— START Page excerpt —

2.4. First-Principles Calculations

The density-of-states (DOS) calculations were carried out in two steps: geometry optimization and DOS calculation, with the parameters for geometry optimization largely consistent with those used for the DOS calculation. Geometry optimization was first performed, as shown in Figure 5, using a supercell of dimensions 2 × 1 × 1, where red spheres represent the dopant atoms. The geometry optimization parameters were as follows: the global precision level was set to Fine, the exchange–correlation functional was GGA-PBE, and the system was treated as metallic. The LBFGS algorithm with line search enabled was employed for geometry optimization, with convergence criteria of energy convergence to 1.0 × 10−5 eV/atom, maximum force of 0.03 eV/Å, maximum stress of 0.05 GPa, and maximum displacement of 0.001 Å, while allowing full relaxation of the lattice parameters. The electronic structure parameters were set as follows: the self-consistent field (SCF) convergence precision was Fine, the k-point mesh was 3 × 6 × 6, OTFG ultrasoft pseudopotentials with Koelling–Hamon relativistic treatment were used, and the FFT grid density was 48 × 24 × 24.

2.5. Description of Symbols

(1)
The numbers in alloys such as Al-3B, Al-10Mn, Al-5V, and Al-10Si represent the mass fraction of the respective elements in the alloy. For example, Al-3B indicates that the boron (B) content in the alloy is 3 wt.%.
(2)

— END Page excerpt —
— START Supplied entries —

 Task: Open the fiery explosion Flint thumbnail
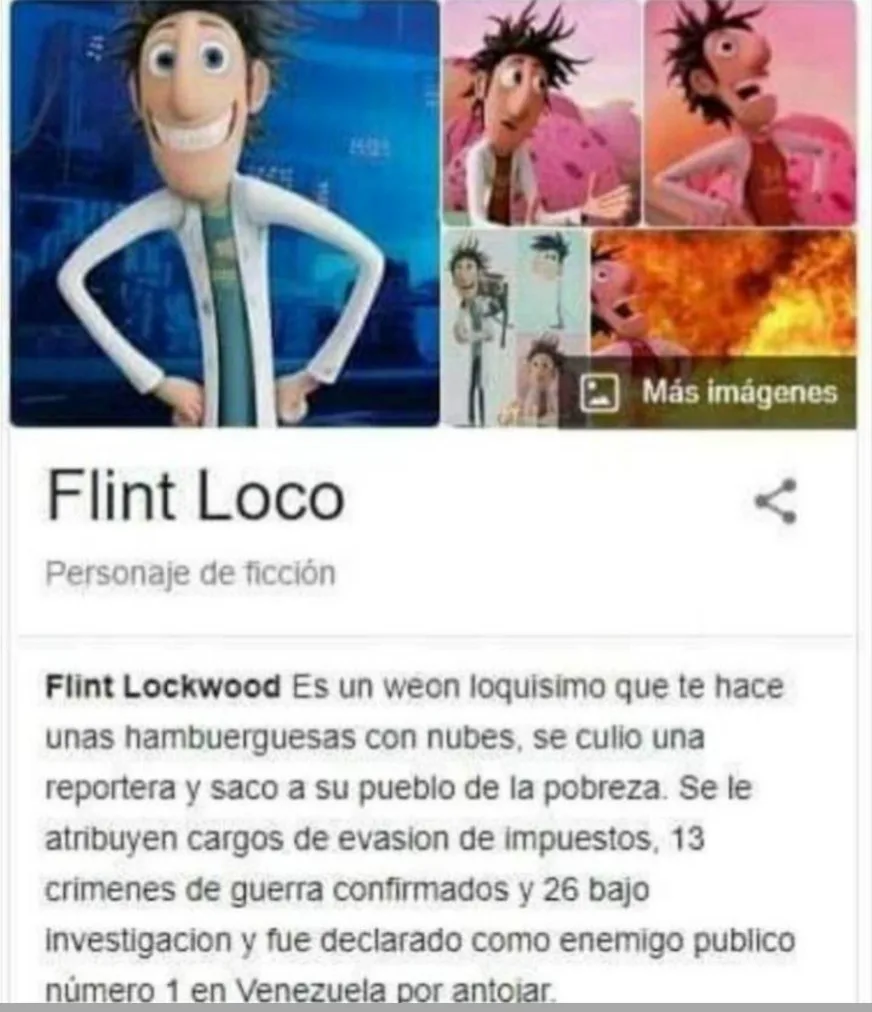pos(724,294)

— END Supplied entries —
— START Supplied entries —

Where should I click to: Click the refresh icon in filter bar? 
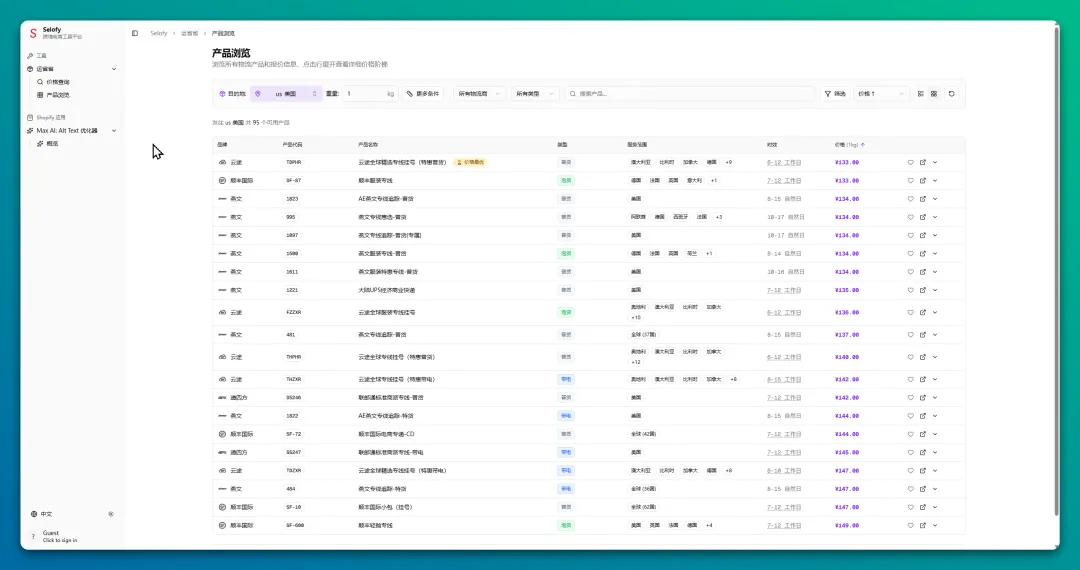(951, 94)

— END Supplied entries —

Short exercise: According to the excerpt on first-principles calculations, what convergence criteria were used for geometry optimization? Give each one with its value. The listing that appears with the excerpt is independent material, unrelated to the excerpt.

Response to the task:
- Energy convergence: 1.0 × 10−5 eV/atom
- Maximum force: 0.03 eV/Å
- Maximum stress: 0.05 GPa
- Maximum displacement: 0.001 Å